# start of MATERIAL FOR THIS EXERCISE
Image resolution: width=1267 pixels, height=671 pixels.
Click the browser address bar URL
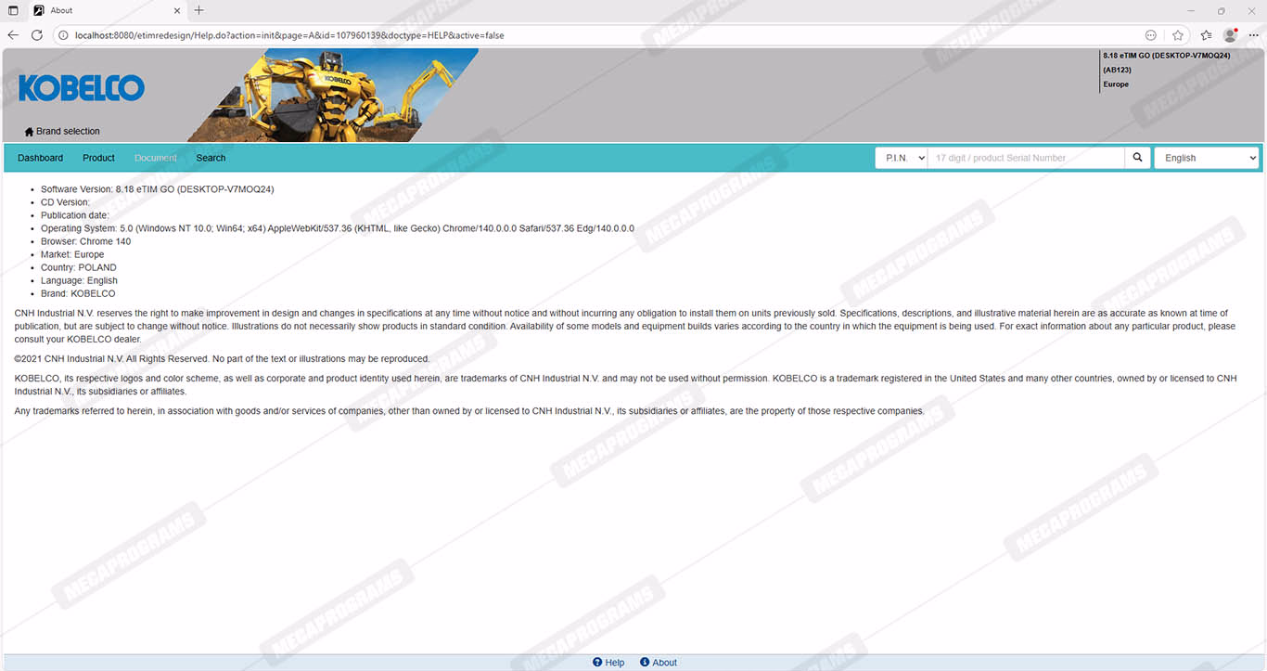(289, 35)
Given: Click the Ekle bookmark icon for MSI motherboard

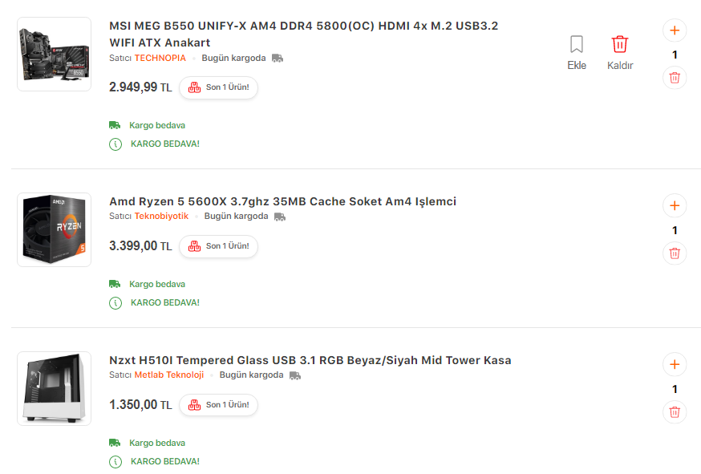Looking at the screenshot, I should click(x=577, y=45).
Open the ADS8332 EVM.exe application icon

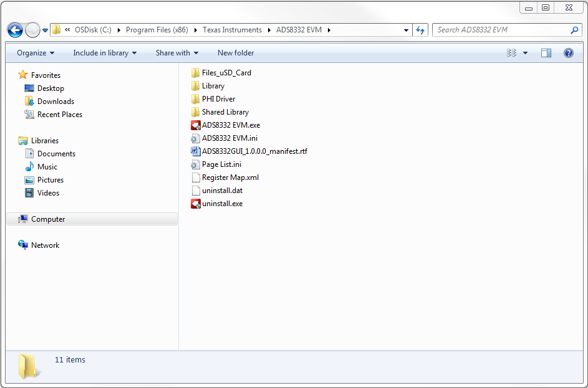pyautogui.click(x=196, y=125)
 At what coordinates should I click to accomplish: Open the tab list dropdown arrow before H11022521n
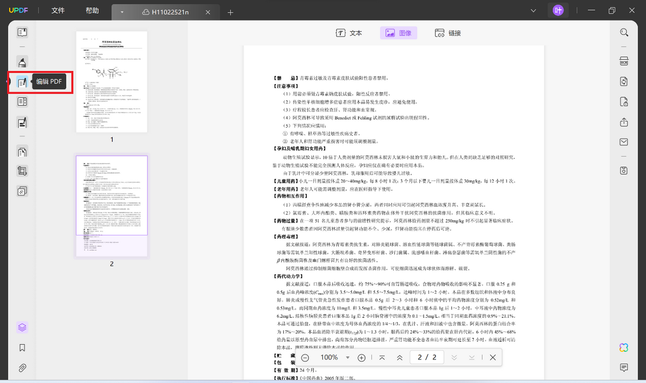point(122,12)
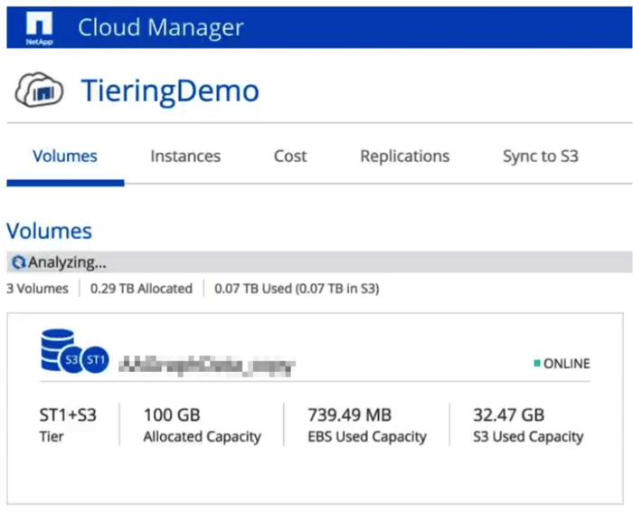Click the Analyzing refresh spinner icon
The height and width of the screenshot is (515, 633).
click(17, 262)
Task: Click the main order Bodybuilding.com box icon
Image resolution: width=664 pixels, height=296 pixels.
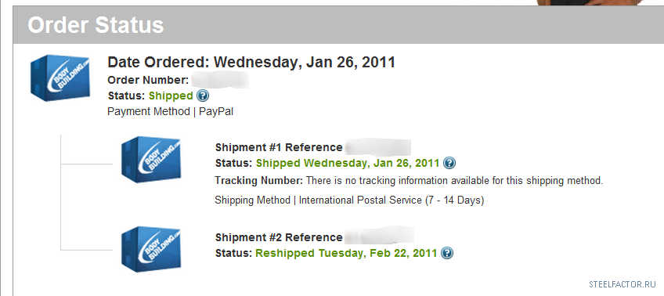Action: 60,78
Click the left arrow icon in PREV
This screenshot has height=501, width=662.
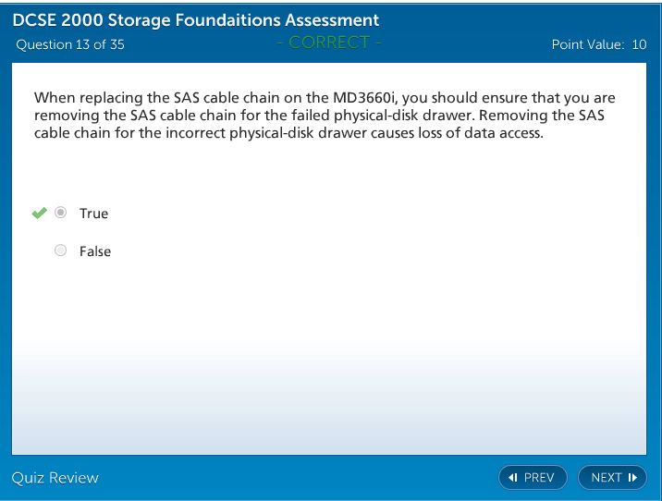pyautogui.click(x=513, y=478)
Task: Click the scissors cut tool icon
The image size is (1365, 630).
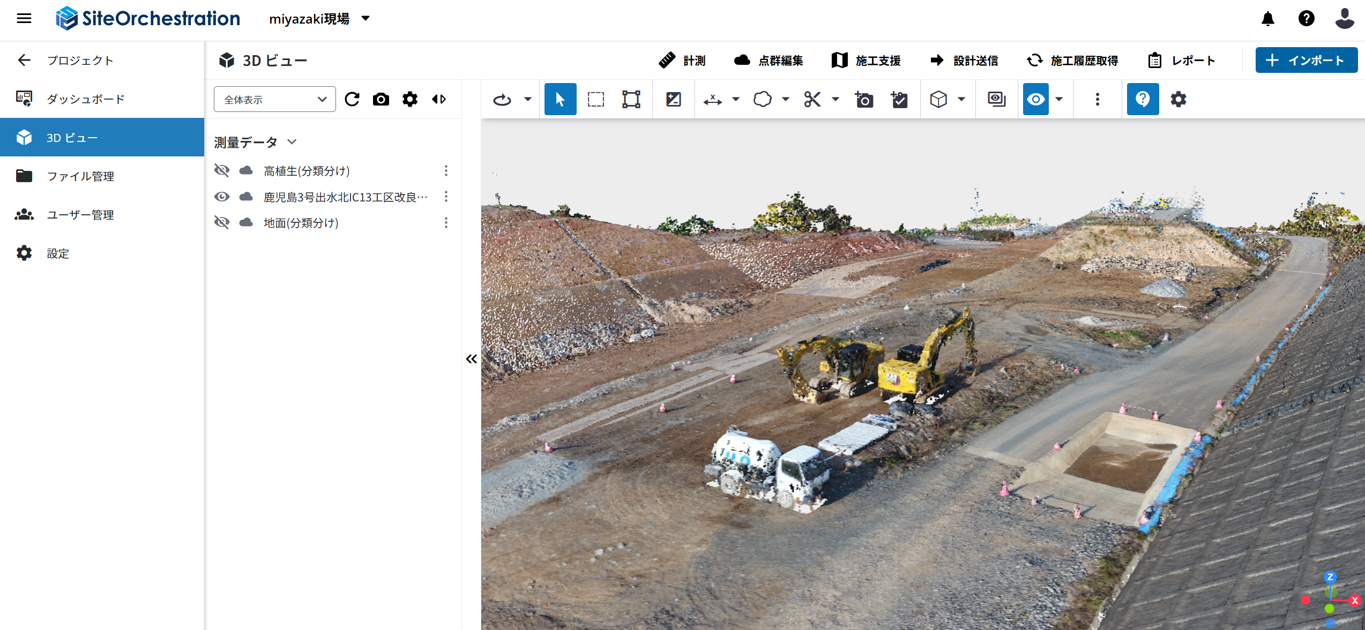Action: (x=812, y=99)
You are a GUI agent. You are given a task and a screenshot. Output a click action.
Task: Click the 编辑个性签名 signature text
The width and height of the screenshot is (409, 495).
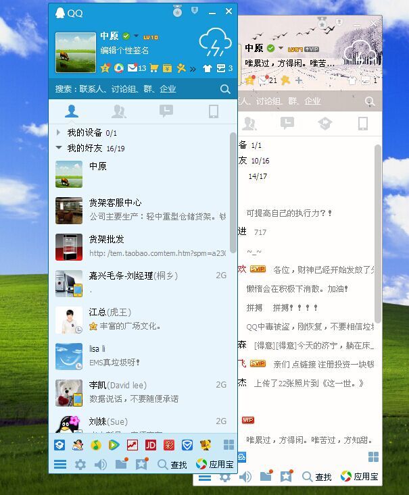pos(125,51)
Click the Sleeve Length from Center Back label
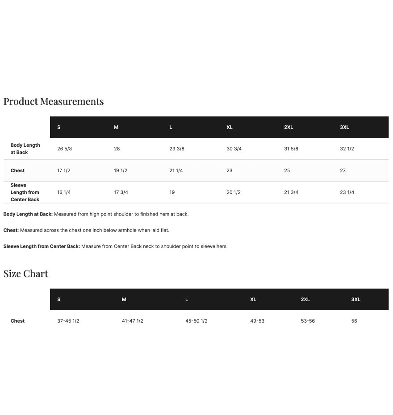The height and width of the screenshot is (415, 393). 25,192
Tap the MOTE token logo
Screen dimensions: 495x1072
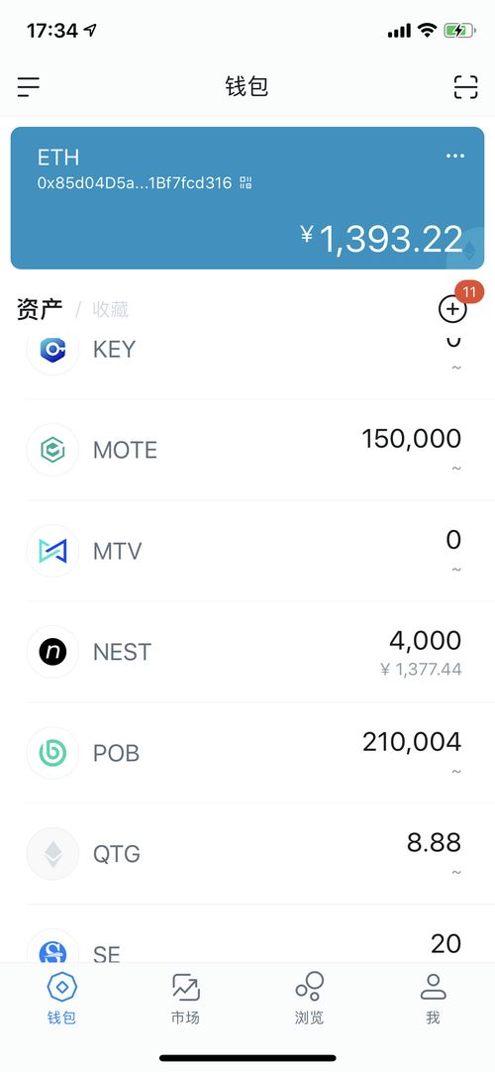click(x=52, y=450)
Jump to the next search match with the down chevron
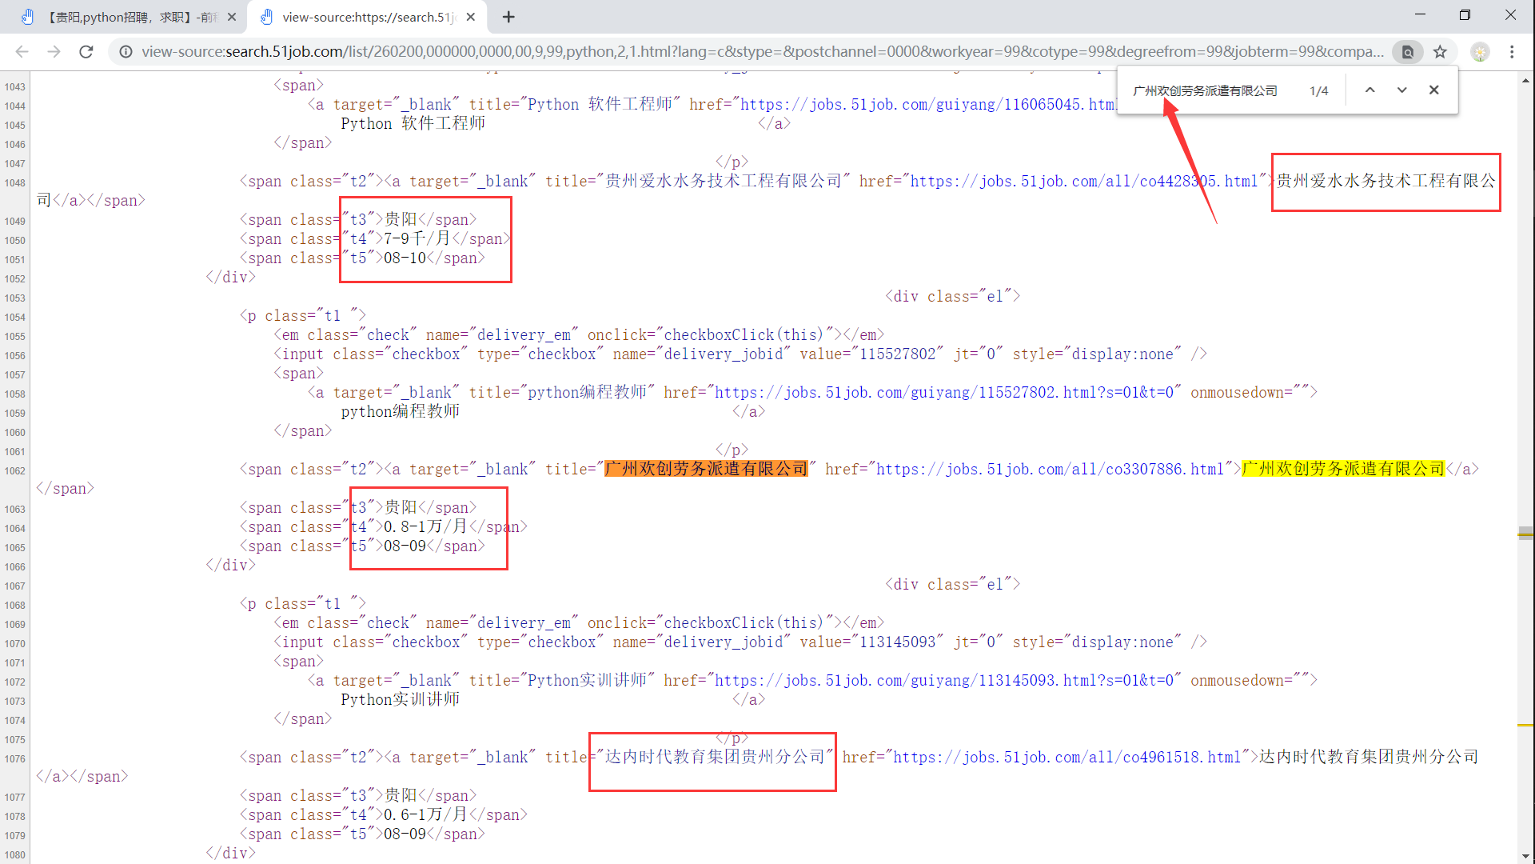 pos(1401,90)
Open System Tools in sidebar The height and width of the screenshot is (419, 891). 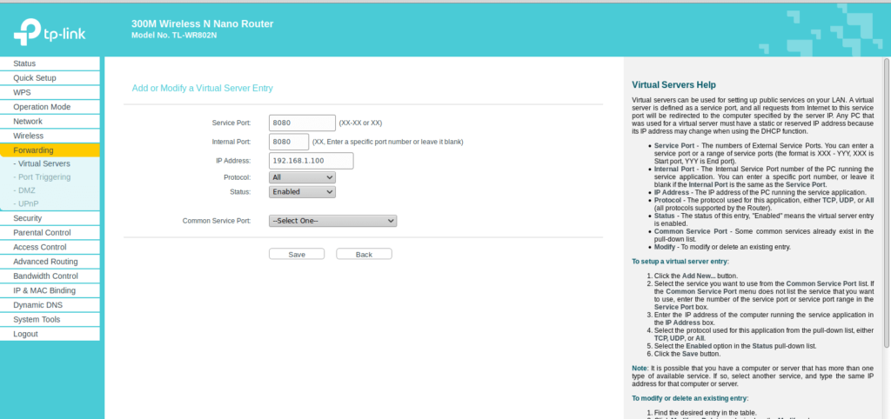[x=37, y=320]
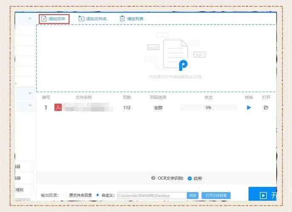
Task: Expand the middle sidebar section chevron
Action: (x=30, y=93)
# end of MATERIAL FOR THIS EXERCISE
**THE EXERCISE:**
Count the lines in the rows above that contain the word "pixels", matching case exactly. Reply with the number alone.

**RESPONSE TO THIS EXERCISE:**
2